▶ **Dataset records**

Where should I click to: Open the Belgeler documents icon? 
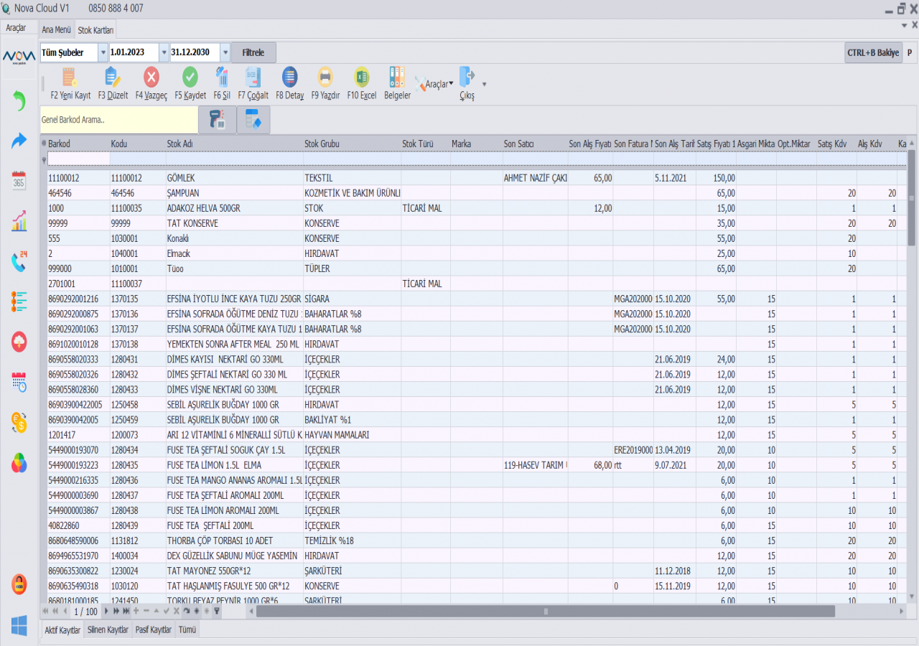pos(397,77)
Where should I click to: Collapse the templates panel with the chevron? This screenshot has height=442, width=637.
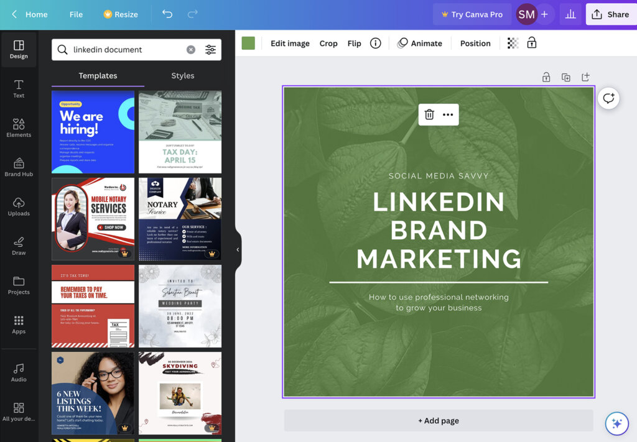(x=237, y=249)
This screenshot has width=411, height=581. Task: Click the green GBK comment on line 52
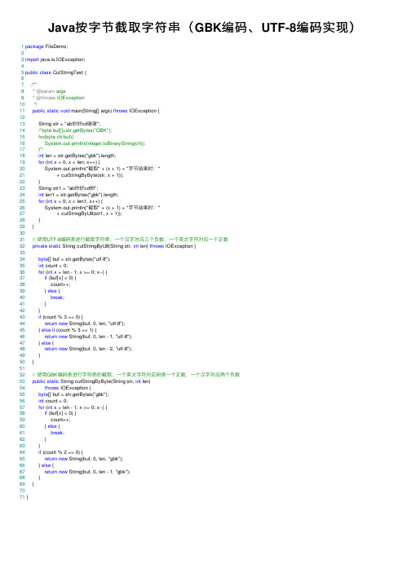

▶ **Problem details**
All entries must be output unchanged, with every picture omitted.

▶ **Written answer**
Where should I click to: Open the Belgeler documents icon? 
pos(397,77)
Where should I click to: Collapse the templates panel with the chevron? This screenshot has height=442, width=637.
(x=237, y=249)
This screenshot has width=411, height=581. Task: Click the green GBK comment on line 52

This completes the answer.